Ein Hoch der Liebe!

In einer intakten Zweisamkeit ist der Mensch nicht nur zufriedener, glücklicher, weniger stressanfällig und zudem deutlich gesünder als Menschen, die, aus welchen Gründen auch immer, alleinstehend sind. Drei von vier Österreichern leben in einer Beziehung – und am besten geht es, laut einer repräsentativen Studie der Online-Partnerschaftsbörse Parship aus dem vorigen Jahr, jenen, die sich für eine Ehe oder ein eheähnliches Zusammenleben entschieden haben. Auch wenn Frauen und Männer in unserer Gesellschaft ganz gut alleine zurechtkämen – Frauen können sich selbst erhalten, Männer um sich selbst kümmern, die Kinder wachsen im Patchworkverband auf und eine Trennung oder Scheidung ist auch kein gesellschaftliches Stigma mehr –, wünschen sich laut der Studie 84 Prozent der Alleinlebenden einen Partner und acht von zehn wären auch bereit, dafür Kompromisse einzugehen.

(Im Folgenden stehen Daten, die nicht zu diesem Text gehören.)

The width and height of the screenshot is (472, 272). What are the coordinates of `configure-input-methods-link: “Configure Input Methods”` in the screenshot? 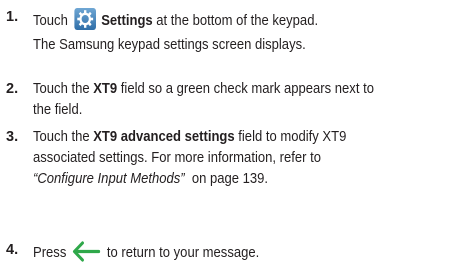 It's located at (109, 179).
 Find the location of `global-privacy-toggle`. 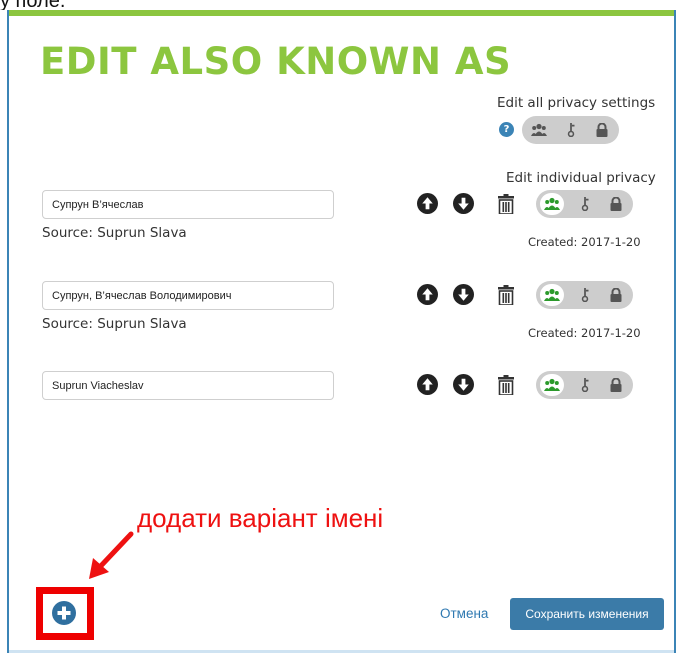

global-privacy-toggle is located at coordinates (570, 130).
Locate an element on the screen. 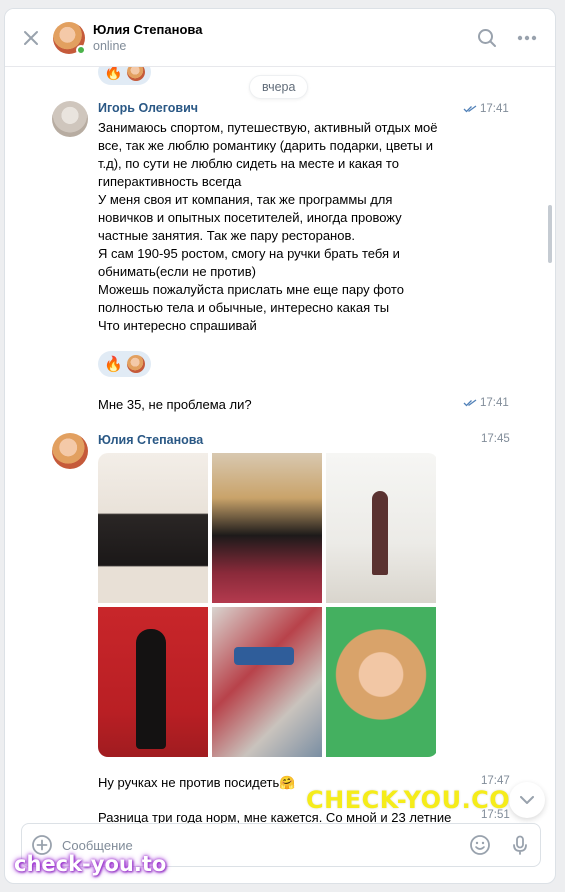 Image resolution: width=565 pixels, height=892 pixels. smile-icon is located at coordinates (480, 845).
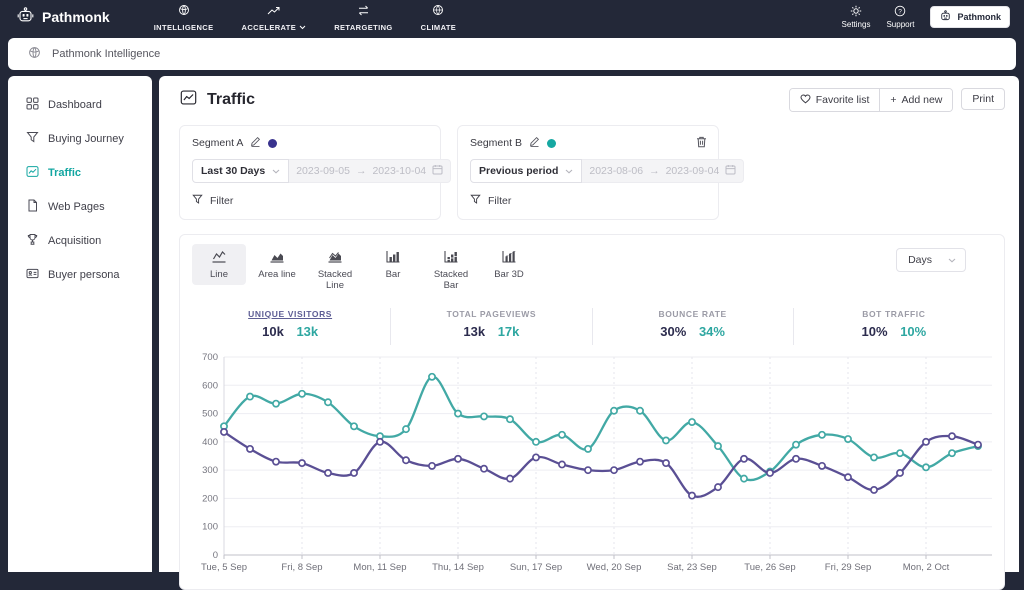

Zu zweit ist man weniger allein. Der Mensch ist ein soziales Wesen, braucht, um sich wohl und damit gesund zu fühlen, Geborgenheit, Gemeinsamkeit, Sicherheit und Harmonie. Er braucht jemanden, mit dem er Sorgen teilen, Nöte besprechen und Probleme angehen kann. Einen Menschen, mit dem er sein Leben teilt. „Den Menschen eint“, so Psychoanalytiker Dr. Walter Hoffmann, vom Institut für Angewandte Tiefenpsychologie in Wien, „das tief verwurzelte Bedürfnis nach Bindung, die Sehnsucht nach Beständigkeit.“ So weit, so gut. Würde der Mensch sich mit dem, was er hat, zufriedengeben und in allen Bereichen des Lebens nicht immer nach mehr streben, könnte er leben – glücklich und zufrieden bis ans Ende seiner Tage. Wir aber wollen immer mehr. Denn: Genug ist nicht genug. „Wir leben in einer Gesellschaft, die immer mehr vereinsamt, wir bewegen uns auf eine Singlegesellschaft zu“, sagt Experte Hoffmann. „Wir leben sowohl im Privatleben als auch im ökonomischen Bereich in einer Schräglage. Die Sucht nach immer mehr hat uns nicht glücklicher gemacht. Wir stehen permanent unter Strom, wir haben immer Stress.“

Stress macht krank und hat eine zerstörerische Wirkung.  Unser Gesundheitssystem ist nicht zuletzt aufgrund von stressbedingten Erkrankungen am Kollabieren, die Ausgaben für Arzneimittel steigen stetig an. Medikamente gegen chronische oder akute Herzschwäche sowie Bluthochdruck nehmen laut Gesundheitsministerium (Zahlen von 2012, aktualisiert 2014) mit 13 Millionen Verordnungen den ersten Platz ein, gefolgt von Arzneien für Erkrankungen des Magens (9,2 Millionen) und Psychopharmaka (8,1 Millionen). Auch aus der Wachstumsrate des Verbrauchs in den OECD-Ländern lässt sich in Summe ein ähnlicher Schluss ziehen. Sie ist laut aktuellen Daten bei vier Arzneimittelkategorien am höchsten: Antidiabetika, Antidepressiva, cholesterinsenkende Medikamente und Antibiotika. Der Druck, dem wir uns aussetzen, dem wir ausgesetzt sind, wirkt sich in allen Lebenslagen fatal aus. So natürlich – und allem voran – besonders in unseren Beziehungen. Hoffmann: „Derzeit jedoch mangelt es vielseits noch an der Bereitschaft, vernünftige Lebensregeln anzuerkennen und den Lebensstil zu ändern.“ Eine der fatalen Folgen der fehlenden Work-Life-Balance: Dauerkrise in der Partnerschaft, und wenn irgendwann gar nichts mehr geht, kommt es zur Trennung.